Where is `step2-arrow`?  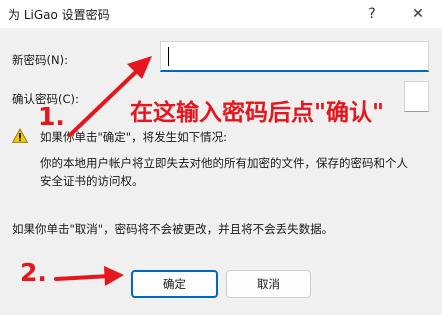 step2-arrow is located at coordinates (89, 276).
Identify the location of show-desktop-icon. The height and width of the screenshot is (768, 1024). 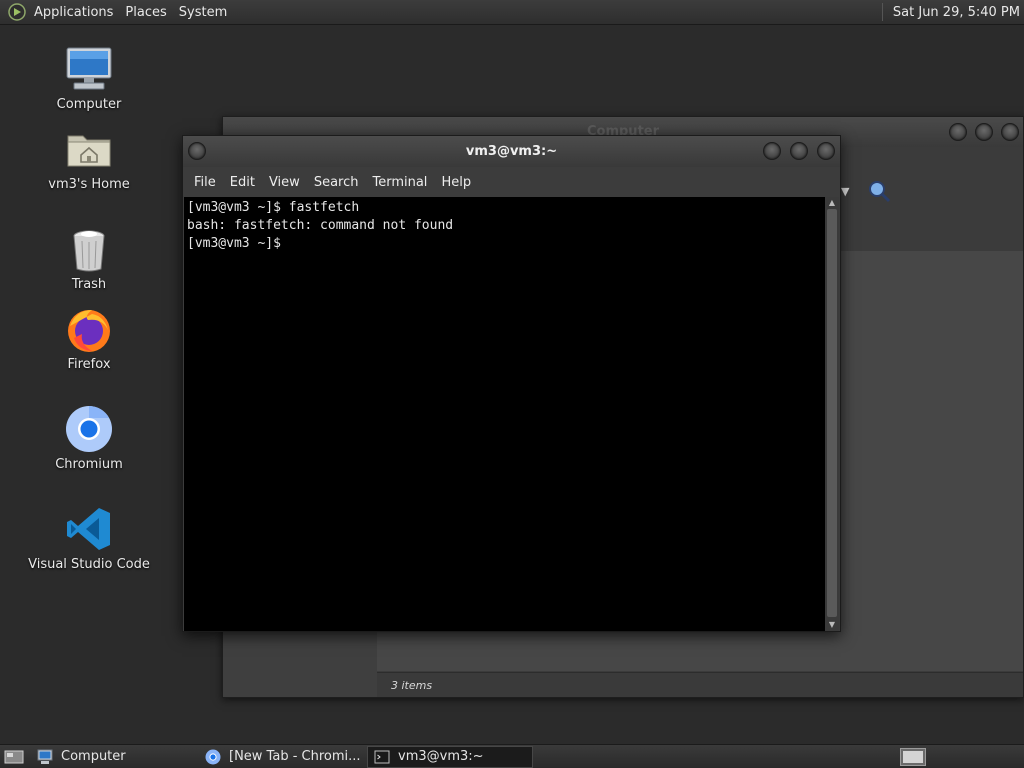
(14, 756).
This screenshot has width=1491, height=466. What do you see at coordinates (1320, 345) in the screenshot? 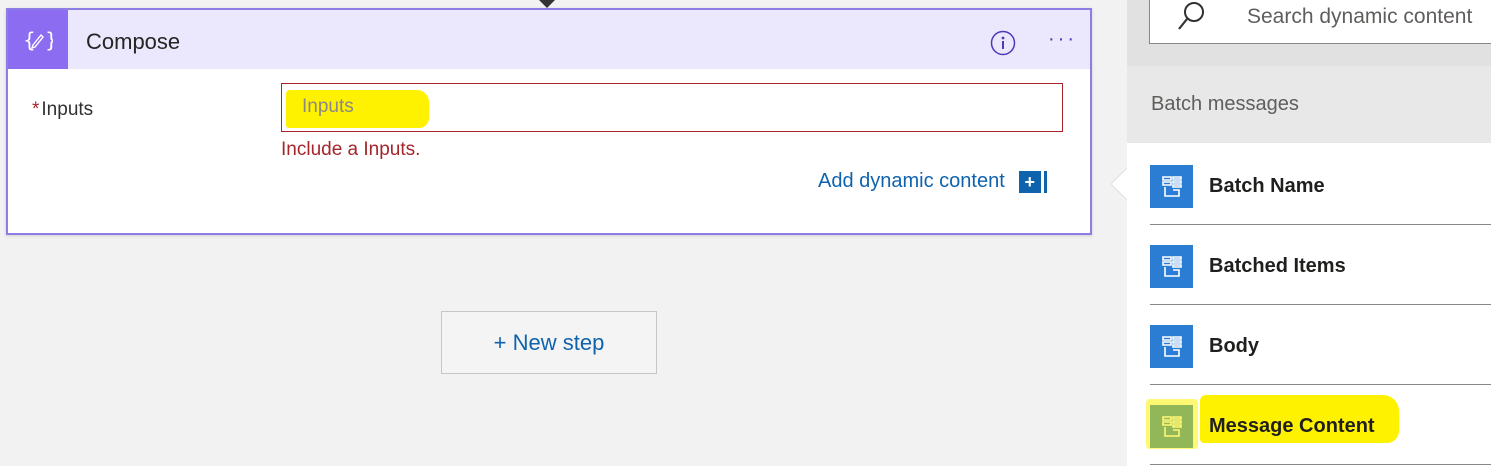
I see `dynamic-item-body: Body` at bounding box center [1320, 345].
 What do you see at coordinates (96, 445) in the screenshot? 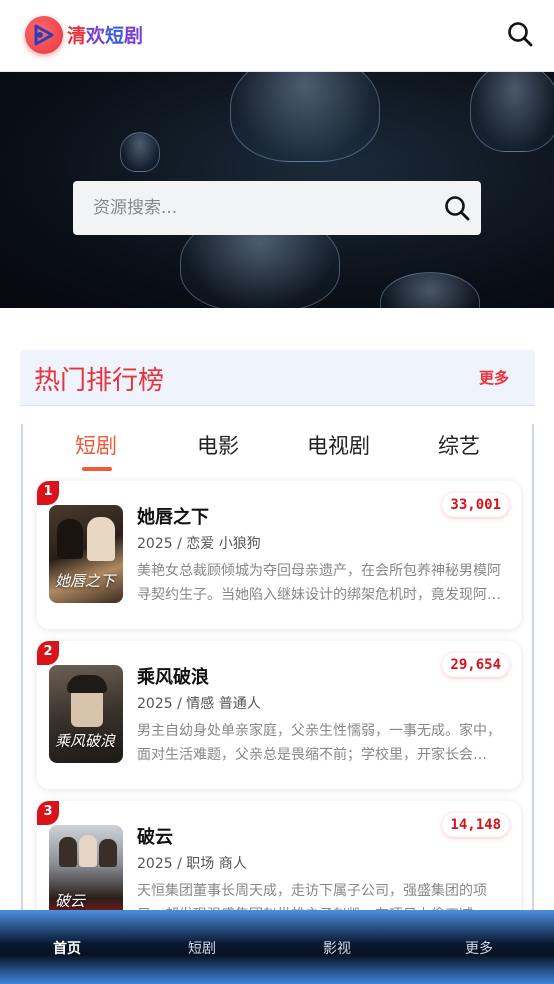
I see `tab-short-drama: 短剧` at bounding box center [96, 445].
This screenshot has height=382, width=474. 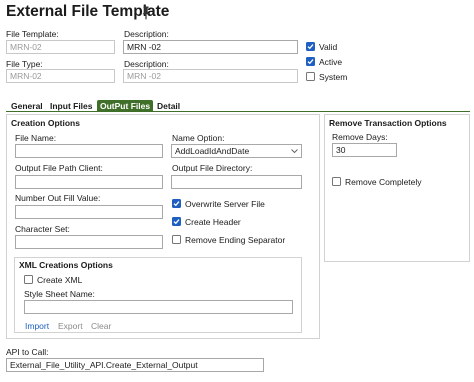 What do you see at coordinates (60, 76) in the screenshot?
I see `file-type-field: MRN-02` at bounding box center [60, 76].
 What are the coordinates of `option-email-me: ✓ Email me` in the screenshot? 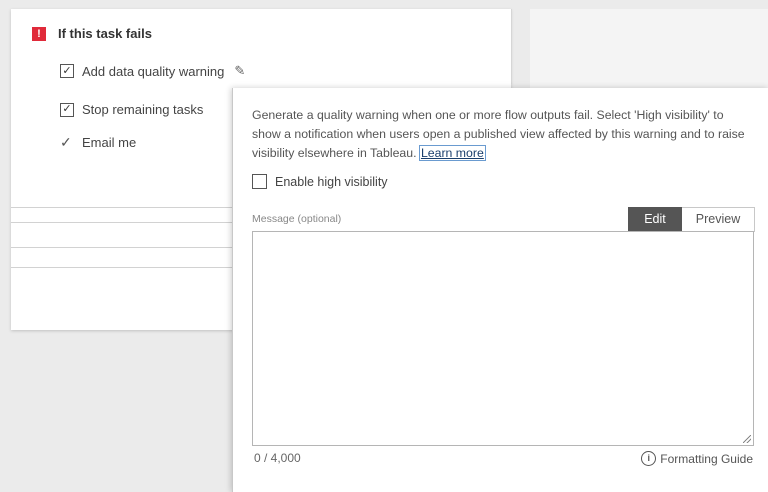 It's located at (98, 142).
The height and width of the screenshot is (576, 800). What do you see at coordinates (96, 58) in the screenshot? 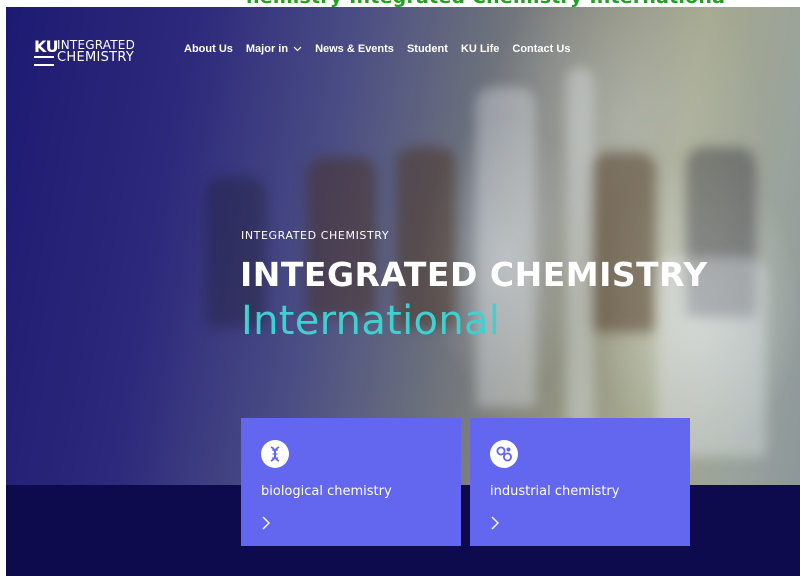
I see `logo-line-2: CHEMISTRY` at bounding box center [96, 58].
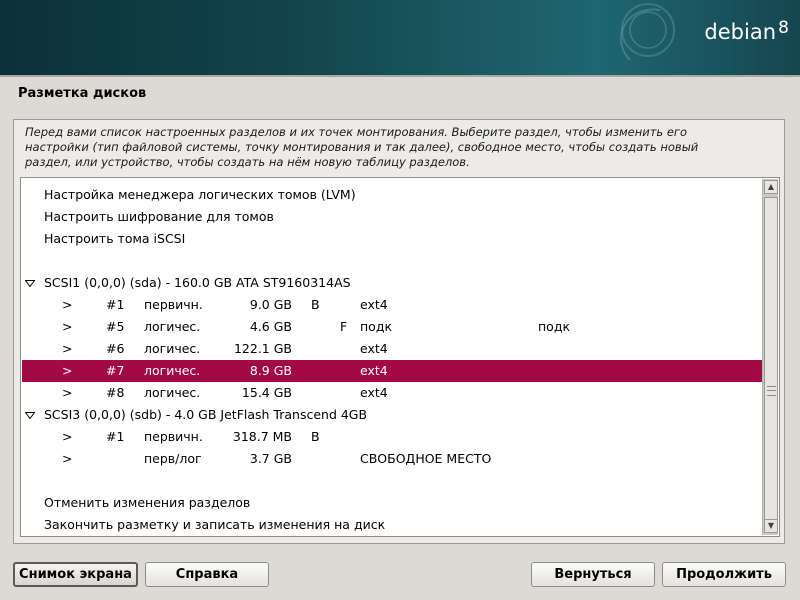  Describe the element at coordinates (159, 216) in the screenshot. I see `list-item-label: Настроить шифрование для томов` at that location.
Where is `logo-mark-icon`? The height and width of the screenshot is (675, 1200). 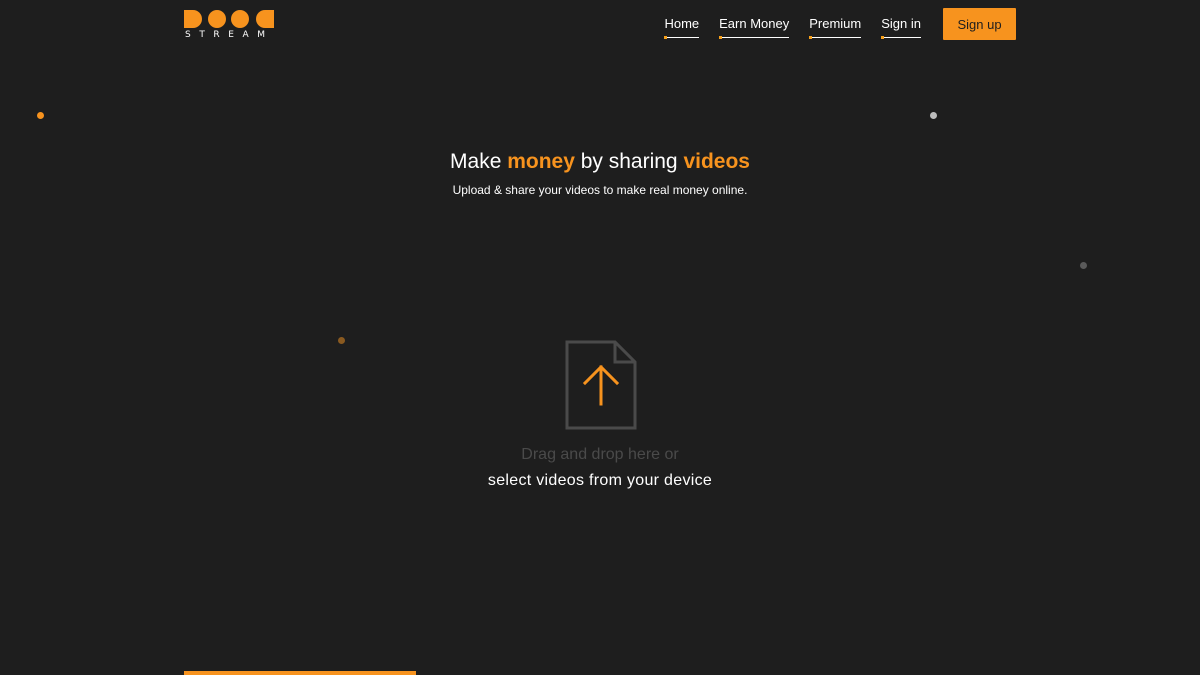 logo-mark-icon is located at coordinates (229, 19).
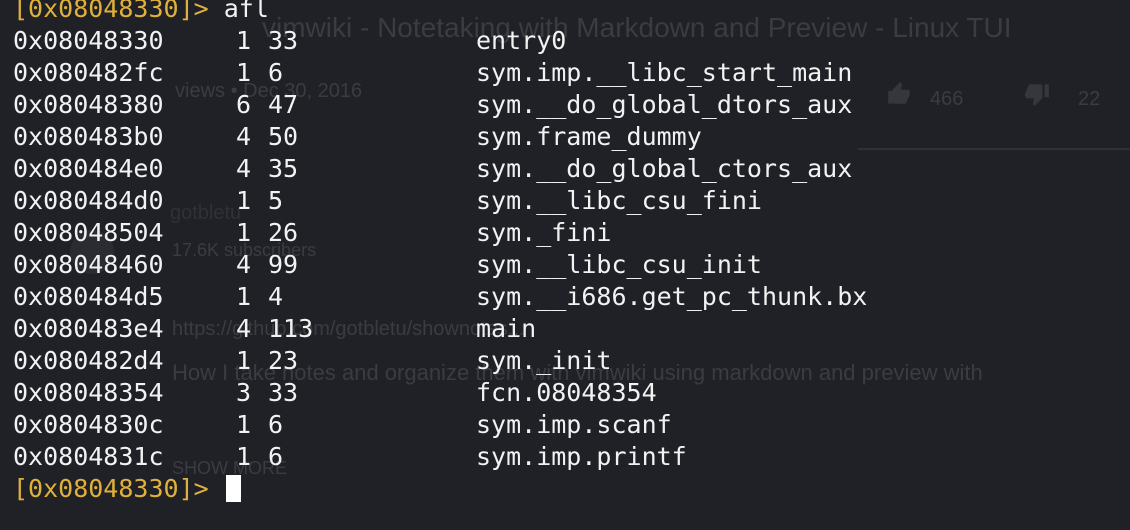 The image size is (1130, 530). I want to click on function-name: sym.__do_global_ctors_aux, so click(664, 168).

● ● ● ● ●

### What you are asked to do
Rewrite the data from the line that has "This screenshot has width=1491, height=466." through the line that has "center [1320, 345].", changing "screenshot" to "screen capture" and keeping everything else the same. Leave out the pictures.

### Solution to the exercise
This screen capture has width=1491, height=466. What do you see at coordinates (1320, 345) in the screen capture? 
I see `dynamic-item-body: Body` at bounding box center [1320, 345].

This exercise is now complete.